* Data to examine
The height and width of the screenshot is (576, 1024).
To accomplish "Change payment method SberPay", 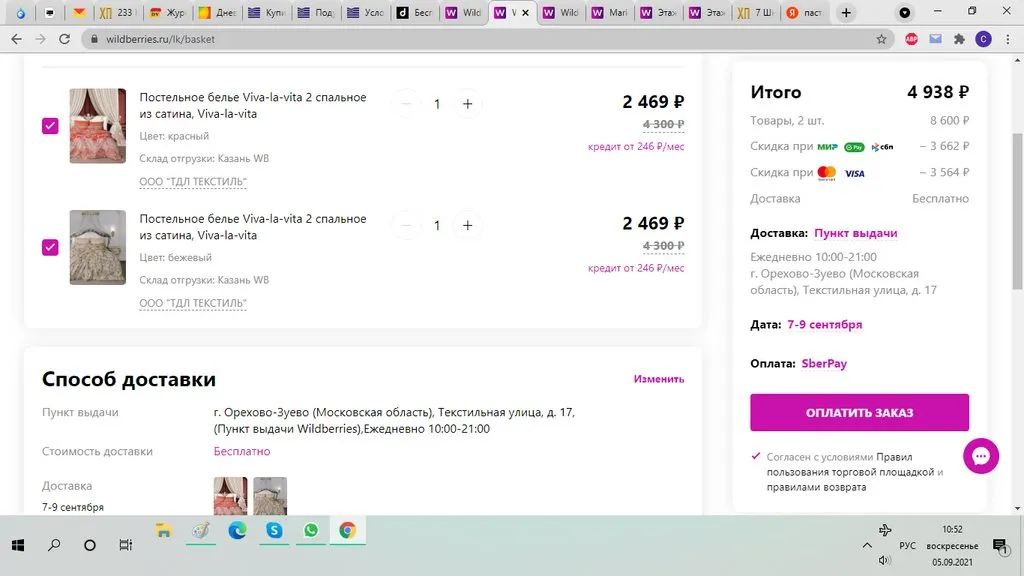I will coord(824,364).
---
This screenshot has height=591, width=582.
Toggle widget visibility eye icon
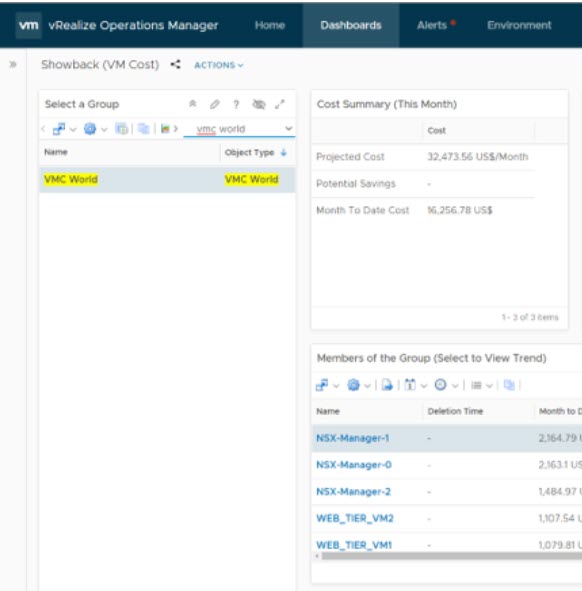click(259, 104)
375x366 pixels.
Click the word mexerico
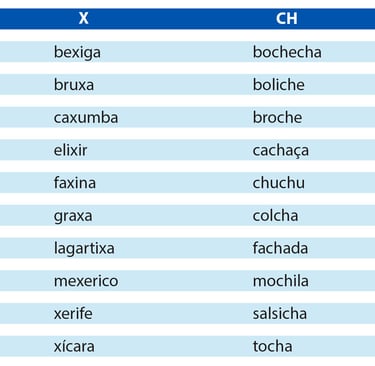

* Task objective
Check each line of the records for the string "height" and copy those that have it.

* Result
The height and width of the screenshot is (576, 1024).
This screenshot has height=591, width=582.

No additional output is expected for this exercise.